═════ Given entries ═════

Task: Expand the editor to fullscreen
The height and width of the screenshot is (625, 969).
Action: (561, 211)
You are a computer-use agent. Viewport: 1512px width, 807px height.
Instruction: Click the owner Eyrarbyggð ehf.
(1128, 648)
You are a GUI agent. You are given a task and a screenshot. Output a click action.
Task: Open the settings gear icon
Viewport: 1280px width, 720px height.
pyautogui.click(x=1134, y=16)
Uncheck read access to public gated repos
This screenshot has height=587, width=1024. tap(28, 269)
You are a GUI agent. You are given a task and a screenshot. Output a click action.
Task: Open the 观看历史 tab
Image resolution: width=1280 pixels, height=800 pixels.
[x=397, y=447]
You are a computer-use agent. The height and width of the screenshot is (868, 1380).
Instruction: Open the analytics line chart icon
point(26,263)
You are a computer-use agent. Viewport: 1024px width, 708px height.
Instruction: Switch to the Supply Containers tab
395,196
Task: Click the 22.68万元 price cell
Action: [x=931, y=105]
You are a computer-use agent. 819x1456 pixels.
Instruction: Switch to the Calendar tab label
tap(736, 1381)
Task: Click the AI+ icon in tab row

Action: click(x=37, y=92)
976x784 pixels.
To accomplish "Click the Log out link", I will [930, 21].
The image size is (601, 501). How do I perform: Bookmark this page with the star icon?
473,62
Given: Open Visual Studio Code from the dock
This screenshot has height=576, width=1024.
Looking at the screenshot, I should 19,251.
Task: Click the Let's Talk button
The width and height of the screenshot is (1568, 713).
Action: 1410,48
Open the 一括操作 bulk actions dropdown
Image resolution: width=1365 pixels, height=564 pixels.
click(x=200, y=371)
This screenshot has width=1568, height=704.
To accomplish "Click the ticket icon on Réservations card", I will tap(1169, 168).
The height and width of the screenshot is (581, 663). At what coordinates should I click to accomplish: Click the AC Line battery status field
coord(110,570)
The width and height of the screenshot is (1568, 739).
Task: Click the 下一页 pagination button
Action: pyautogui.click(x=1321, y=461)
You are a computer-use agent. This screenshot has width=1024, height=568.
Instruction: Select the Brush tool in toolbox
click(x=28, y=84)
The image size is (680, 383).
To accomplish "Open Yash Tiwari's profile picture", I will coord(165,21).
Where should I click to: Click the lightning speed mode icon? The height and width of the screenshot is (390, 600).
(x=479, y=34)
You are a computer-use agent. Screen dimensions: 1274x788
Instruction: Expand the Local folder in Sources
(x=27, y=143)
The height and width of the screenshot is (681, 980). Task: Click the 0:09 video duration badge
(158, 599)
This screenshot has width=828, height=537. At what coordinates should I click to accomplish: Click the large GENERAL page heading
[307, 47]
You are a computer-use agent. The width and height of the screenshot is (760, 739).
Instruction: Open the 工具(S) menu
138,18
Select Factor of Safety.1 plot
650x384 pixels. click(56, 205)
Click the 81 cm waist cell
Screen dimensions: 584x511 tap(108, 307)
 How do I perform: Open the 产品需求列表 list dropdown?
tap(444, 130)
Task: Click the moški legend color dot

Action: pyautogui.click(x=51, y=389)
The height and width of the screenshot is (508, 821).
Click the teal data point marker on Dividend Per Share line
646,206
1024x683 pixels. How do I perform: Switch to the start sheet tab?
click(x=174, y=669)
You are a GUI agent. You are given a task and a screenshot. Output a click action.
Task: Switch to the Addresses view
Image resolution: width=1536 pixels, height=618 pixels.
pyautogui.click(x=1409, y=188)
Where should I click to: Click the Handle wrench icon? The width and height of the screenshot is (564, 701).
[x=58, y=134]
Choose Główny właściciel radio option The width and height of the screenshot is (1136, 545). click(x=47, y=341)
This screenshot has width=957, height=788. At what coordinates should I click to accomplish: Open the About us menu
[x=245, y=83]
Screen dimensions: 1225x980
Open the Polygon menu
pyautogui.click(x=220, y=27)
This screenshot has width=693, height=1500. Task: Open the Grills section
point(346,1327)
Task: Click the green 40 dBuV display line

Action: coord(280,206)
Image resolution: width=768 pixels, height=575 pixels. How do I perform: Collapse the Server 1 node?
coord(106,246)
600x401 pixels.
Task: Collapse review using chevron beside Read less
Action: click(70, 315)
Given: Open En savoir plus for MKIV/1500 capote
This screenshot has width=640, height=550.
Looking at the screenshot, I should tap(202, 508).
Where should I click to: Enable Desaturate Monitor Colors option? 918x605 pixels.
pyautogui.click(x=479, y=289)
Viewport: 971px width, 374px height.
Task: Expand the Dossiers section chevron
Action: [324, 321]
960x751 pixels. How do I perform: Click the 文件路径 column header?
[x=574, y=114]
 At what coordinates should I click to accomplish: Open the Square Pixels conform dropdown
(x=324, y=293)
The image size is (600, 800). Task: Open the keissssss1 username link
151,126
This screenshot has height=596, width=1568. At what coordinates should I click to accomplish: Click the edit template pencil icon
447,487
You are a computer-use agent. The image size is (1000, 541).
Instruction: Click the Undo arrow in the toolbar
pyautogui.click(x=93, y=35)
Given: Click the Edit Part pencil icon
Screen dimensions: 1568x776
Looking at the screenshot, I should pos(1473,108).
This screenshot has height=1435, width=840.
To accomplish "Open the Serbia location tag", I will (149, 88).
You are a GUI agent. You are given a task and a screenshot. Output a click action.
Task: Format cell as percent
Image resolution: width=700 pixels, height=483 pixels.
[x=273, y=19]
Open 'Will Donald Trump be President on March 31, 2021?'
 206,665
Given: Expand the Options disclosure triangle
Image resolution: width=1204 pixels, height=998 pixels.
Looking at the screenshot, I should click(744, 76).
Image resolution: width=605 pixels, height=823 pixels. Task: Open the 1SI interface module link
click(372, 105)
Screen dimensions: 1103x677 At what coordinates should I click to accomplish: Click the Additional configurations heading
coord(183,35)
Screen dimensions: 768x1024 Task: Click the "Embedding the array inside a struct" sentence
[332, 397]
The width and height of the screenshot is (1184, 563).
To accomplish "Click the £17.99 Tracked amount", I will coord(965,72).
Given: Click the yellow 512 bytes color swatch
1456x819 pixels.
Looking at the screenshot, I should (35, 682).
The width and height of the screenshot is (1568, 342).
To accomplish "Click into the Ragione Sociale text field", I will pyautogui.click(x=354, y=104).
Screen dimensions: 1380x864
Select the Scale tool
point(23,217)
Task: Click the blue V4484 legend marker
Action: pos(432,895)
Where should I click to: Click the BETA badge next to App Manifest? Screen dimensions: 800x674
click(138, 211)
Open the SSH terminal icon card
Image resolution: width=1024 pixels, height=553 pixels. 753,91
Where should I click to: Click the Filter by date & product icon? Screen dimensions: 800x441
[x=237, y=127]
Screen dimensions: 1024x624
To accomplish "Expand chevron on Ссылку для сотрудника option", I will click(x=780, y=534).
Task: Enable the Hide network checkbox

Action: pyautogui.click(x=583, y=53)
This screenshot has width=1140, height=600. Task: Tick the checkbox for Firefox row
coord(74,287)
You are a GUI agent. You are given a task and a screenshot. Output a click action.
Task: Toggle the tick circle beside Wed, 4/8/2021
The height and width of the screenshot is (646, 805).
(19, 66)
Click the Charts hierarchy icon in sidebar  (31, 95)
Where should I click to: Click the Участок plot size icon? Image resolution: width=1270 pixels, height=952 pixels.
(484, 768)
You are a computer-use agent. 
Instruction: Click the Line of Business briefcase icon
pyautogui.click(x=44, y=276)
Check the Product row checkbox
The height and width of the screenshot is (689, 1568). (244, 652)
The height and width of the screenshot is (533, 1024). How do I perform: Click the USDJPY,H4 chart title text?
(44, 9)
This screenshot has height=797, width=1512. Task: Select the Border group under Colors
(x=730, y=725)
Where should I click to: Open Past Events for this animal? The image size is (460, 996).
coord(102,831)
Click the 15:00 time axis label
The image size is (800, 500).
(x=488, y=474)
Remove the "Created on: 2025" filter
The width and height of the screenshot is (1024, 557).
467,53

═════

* [Work task]: Reply with nothing except the number of lines in the records that include the word "computer".

* [Reply to the task]: 9